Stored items
++++
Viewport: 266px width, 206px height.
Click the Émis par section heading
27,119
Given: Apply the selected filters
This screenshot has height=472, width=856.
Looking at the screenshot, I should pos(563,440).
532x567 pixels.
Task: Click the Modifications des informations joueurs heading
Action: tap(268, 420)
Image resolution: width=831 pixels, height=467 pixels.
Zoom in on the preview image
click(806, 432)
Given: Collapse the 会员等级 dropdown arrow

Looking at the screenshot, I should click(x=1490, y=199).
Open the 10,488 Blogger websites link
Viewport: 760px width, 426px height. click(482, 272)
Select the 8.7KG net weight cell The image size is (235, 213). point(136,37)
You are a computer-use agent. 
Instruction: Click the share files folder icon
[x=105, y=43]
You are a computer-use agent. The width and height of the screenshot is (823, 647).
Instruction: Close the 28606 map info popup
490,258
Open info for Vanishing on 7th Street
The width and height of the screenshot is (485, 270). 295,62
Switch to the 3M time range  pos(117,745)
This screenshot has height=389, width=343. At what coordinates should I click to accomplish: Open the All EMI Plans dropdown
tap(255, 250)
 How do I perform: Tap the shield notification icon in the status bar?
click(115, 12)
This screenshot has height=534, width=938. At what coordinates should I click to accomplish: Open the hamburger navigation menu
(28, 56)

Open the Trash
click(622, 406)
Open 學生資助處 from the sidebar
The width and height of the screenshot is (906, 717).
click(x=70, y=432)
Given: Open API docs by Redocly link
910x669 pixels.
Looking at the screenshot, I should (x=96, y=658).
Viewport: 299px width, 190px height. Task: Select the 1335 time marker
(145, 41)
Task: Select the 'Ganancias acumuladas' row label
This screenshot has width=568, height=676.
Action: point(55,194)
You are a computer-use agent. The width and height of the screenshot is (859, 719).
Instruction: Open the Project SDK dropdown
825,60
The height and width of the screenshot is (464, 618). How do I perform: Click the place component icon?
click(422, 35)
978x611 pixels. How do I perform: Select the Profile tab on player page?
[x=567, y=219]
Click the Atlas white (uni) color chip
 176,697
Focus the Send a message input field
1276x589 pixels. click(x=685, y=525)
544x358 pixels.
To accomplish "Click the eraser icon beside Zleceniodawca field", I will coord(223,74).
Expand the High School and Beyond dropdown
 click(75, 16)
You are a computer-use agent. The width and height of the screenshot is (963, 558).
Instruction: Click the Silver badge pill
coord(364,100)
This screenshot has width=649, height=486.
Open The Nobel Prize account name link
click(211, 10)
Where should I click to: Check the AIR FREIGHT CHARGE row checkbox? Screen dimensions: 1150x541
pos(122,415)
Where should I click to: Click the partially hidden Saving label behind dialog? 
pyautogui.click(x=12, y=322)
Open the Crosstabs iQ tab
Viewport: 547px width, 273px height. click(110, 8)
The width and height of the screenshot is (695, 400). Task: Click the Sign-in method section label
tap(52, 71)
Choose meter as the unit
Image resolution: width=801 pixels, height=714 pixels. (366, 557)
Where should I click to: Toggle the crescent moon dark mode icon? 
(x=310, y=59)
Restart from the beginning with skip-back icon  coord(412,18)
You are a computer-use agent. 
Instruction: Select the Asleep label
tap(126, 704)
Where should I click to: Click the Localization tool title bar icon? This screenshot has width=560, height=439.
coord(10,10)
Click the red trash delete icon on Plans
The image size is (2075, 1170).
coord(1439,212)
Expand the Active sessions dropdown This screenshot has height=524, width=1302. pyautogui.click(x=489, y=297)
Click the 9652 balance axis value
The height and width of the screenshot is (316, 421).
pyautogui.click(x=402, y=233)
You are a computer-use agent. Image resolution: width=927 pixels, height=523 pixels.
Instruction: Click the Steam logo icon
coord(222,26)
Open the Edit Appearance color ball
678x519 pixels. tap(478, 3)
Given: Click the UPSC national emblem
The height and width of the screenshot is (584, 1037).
++++
Exercise instructions. All lines of the entries containing the string "computer" must be shown in full.

Result of this exercise.
You are a computer-use agent. 
You are a computer-use agent. The width and height of the screenshot is (823, 647).
You are a computer-use agent. The width and height of the screenshot is (859, 719).
You are a computer-use agent. The width and height of the screenshot is (963, 558).
You are a computer-use agent. 
You are a computer-use agent. Image resolution: width=927 pixels, height=523 pixels.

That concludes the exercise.